Di sisi lain negara yang diharapkan sebagai perisai pelindung anak, orang tua dan khalayak kini justru getol mengusung moderasi beragama yang berpijak pada pandangan bahwa semua agama sama. Jelas hal ini kontra produktif terhadap penyelesaian problem darurat pornografi pada anak ini. Sebab memandang semua agama sama benarnya justru berisiko mengeliminasi prinsip kebenaran agama. Terhadap Islam, misalnya. Atas nama moderasi dan deradikalisasi, Islam yang dianggap benar adalah Islam yang permisif akan budaya Barat yang menjunjung tinggi kebebasan. Akibatnya setiap perbuatan tak lagi ditakar halal atau haram serta pahala dan dosanya, melainkan hanya dinilai dari apakah perbuatan itu melanggar hak orang lain atau tidak.
Jujur, pada akhirnya sengkarut kebijakan negara yang berakar pada sekularisme yang memisahkan agama dari kehidupan inilah biang kerok buramnya potret anak-anak di masa depan. Nilai-nilai agama yang harusnya jadi pijakan perlahan tapi pasti dipinggirkan. Tak heran jika hadirnya remaja pengidap krisis identitas, mental illness, hingga generasi hallyu dan stroberi yang rapuh, saat ini telah jadi fenomena biasa.

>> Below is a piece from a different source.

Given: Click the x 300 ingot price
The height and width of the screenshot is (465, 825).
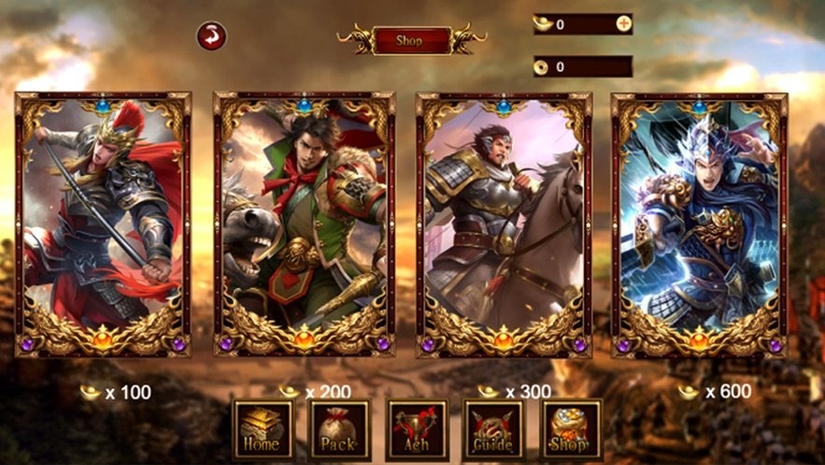Looking at the screenshot, I should click(515, 391).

Padahal berkaca dari sejarah panjang peradaban ketika Islam diterapkan, keadaannya jauh berbeda dengan sekarang. Masa keemasan Islam diisi dengan generasi yang cemerlang, cerdas lagi tangguh. Tidak sedikit yang tampil sejak usia muda sebagai peletak dasar ilmu yang masih digunakan di era sekarang. Seperti ilmu aljabar, angka nol hingga angka biner yang jadi dasar digitalisasi abad ini. Sangat mungkin sejarah berulang jika saja umat muslim dan manusia pada umumnya kembali pada aturan yang digariskan Al Khaliq yang mustahil zalim pada segenap makhluk-Nya. Mengambil dan menerapkan syariat yang dibawa Baginda Nabi saw. yang diutus sebagai rahmat bagi seluruh alam. Tidak hanya untuk bangsa Arab tapi untuk seluruh umat manusia hingga akhir zaman.
Mari simak penggalan Hadits Rasulullah saw. berikut,
“...Dan Nabi-Nabi dahulu (sebelum-ku) diutus khusus kepada kaumnya, sedangkan aku diutus kepada manusia semuanya.” (HR. Al Bukhari, no: 335)
Wallaahua’lam.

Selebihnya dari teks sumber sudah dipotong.